DEC 16, 2022
Greater retinal nonperfusion and predominantly peripheral lesions identified at baseline using ultra-widefield fluorescein angiography were found to be associated with an increased risk of diabetic retinopathy worsening over time.
This was a prospective, multicenter, longitudinal observational study of 508 eyes with nonproliferative diabetic retinopathy (DR) and gradable nonperfusion on ultra-widefield fluorescein angiography (UWF-FA) at baseline. Annual images and FAs were graded for DR, nonperfused area, nonperfusion index, and presence of predominantly peripheral lesions using a centralized reading center. Associations between baseline UWF-FA nonperfusion extent and disease worsening were studied, with worsening defined as either an increase of at least two steps on the Diabetic Retinopathy Severity Scale (DRSS) or the receipt of treatment for DR.

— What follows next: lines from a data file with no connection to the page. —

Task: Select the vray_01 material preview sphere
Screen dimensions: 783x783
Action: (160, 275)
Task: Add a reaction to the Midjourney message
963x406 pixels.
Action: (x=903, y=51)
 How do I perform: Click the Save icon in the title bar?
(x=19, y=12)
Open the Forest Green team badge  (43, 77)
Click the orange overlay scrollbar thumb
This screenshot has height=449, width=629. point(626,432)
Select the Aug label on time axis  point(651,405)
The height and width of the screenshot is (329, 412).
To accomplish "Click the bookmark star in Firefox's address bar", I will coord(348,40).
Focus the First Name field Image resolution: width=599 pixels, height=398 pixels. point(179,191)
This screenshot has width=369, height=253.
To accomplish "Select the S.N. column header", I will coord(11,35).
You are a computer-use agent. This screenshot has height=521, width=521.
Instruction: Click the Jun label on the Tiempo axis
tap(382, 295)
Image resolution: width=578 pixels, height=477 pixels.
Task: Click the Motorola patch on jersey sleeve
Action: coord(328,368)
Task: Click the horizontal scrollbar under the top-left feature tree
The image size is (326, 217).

A multivariable analysis adjusted for baseline DRSS score and baseline systemic risk factors showed that greater nonperfusion index (HR, 1.11; 95% CI, 1.02–1.22; P = 0.02) and the presence of predominantly peripheral lesions as measured by FA (HR, 1.89; 95% CI, 1.35–2.65; P < 0.001) were associated with disease worsening.
There are limitations to manual grading of non-perfusion on wide-field FA. In addition, 23% of patients dropped out of the study before the end of the 4-year study period.
Diabetic retinopathy patients with wide-field FA findings of nonperfusion and predominantly peripheral lesions may need to be monitored more closely, as they are at higher risk of diabetic retinopathy progression and/or need for treatments.